Gov’t Ends Most Pandemic Benefits despite Still High Unemployment

Despite Israel’s unemployment rate remaining high last month, the far-right government of Naftali Bennett nevertheless ended most support measures first introduced to alleviate the burden on hundreds of thousands of workers and small business owners who lost their incomes due to the economic impact of the pandemic. The unemployment rate in the first half of July was 9.0%, up from 8.8% in the second half of June, the Central Bureau of Statics (CBI) published on Monday, August 2.

According to Zo Haderech, the online Hebrew news publication of the Communist Party of Israel, a total of 383,700 workers were unemployed or on unpaid leave due to COVID-19 in the first half of July. Before the pandemic, an estimated 150,000 Israelis, or 3.5%, were unemployed. The data released Monday reflects the unemployment level last month, before the Delta variant became widespread, a factor which likely could further boost the unemployment rate.

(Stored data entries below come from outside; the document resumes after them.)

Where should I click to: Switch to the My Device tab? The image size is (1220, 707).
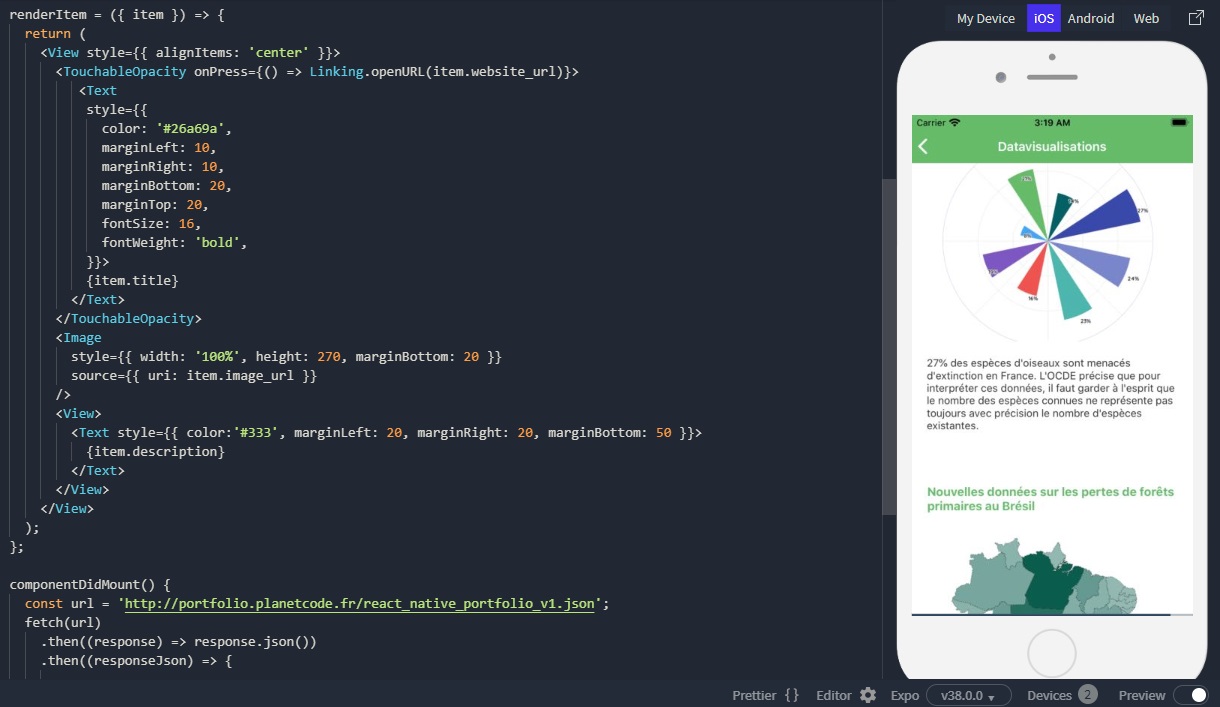(985, 18)
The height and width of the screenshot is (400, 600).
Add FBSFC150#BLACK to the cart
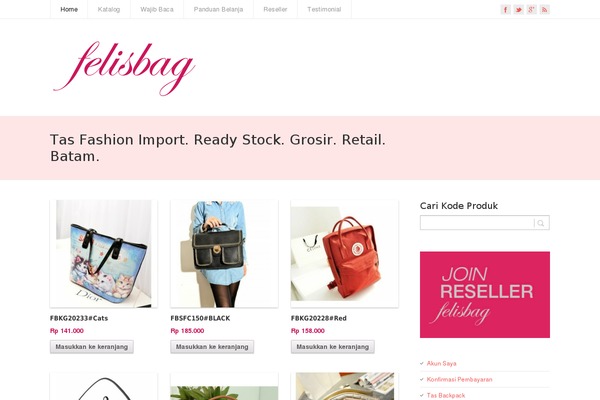[x=212, y=347]
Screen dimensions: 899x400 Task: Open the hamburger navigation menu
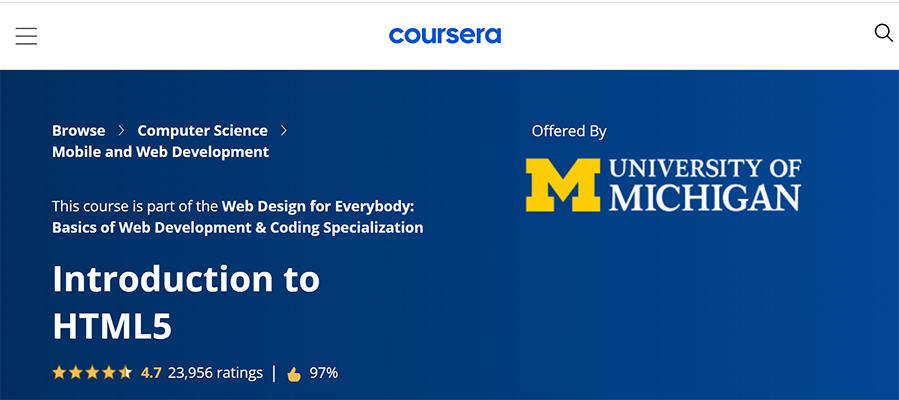(x=26, y=36)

The offices of Israel's Employment Service in the city of Holon, south of Tel Aviv

The offices of Israel’s Employment Service in the city of Holon, south of Tel Aviv (Photo: Employment Service)

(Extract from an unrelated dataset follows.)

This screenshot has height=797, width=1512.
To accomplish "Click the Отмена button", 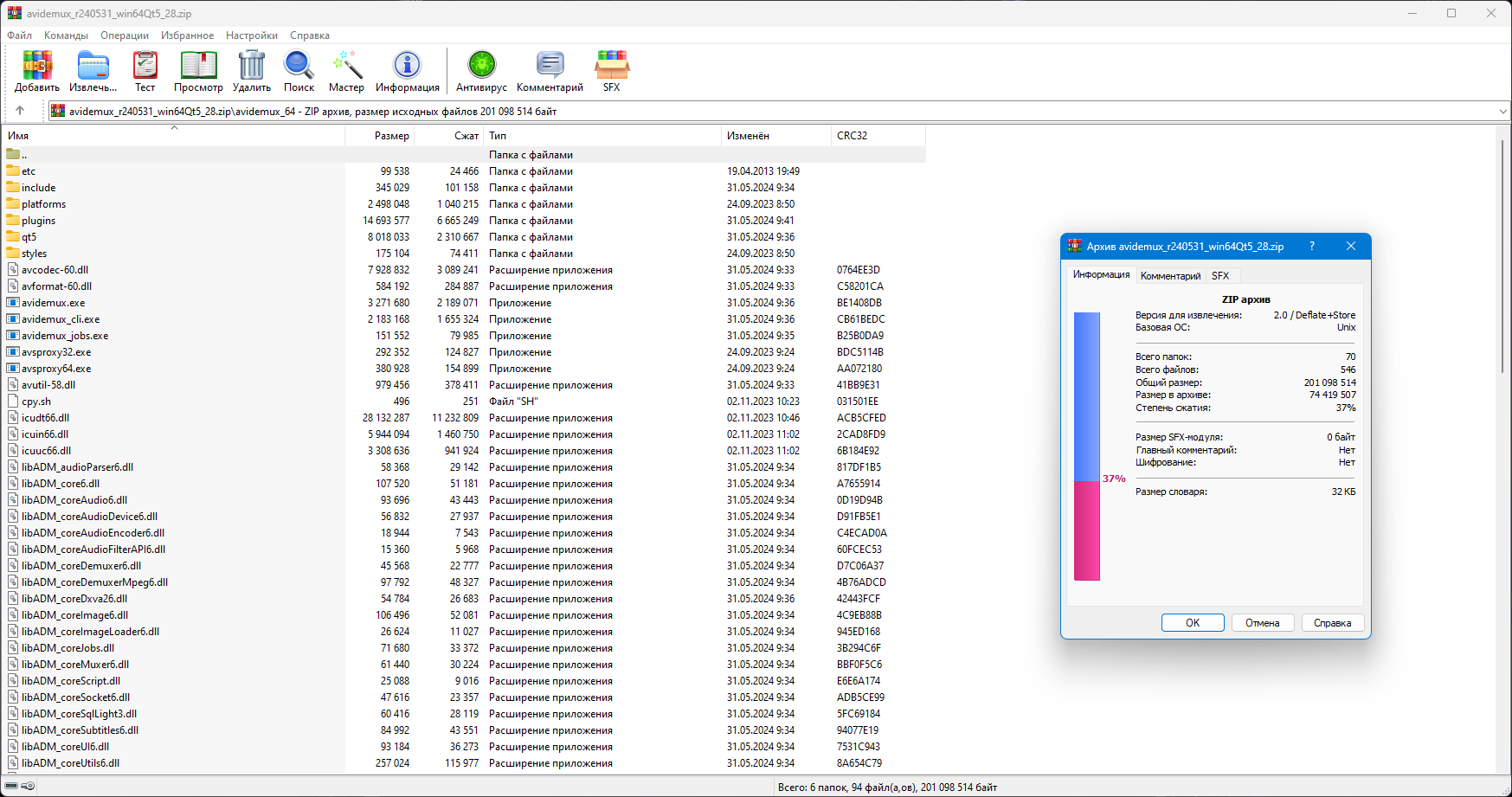I will [x=1262, y=623].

In a stormy Knesset session at the end of June, the neo-liberal Bennett-Lapid government ended unemployment benefits for most persons under the age of 45 who lost their jobs due to the pandemic. Finance Minister Avigdor Lieberman had pushed to cut benefits to the unemployed “in order to force people — particularly the young — to return to work.”

At the time, the National Insurance Institute said Israel had paid out over NIS 39 billion (12 billion USD) in unemployment benefits to 1.2 million Israeli workers since the start of the pandemic. According to the National Insurance Institute, anyone who will become unemployed after July 1, 2021 will be assessed according to the standard unemployment laws that existed pre-COVID. However, the period of time an employee must have worked before being able to claim unemployment still remains lower than before the pandemic: six months instead of the previous 12.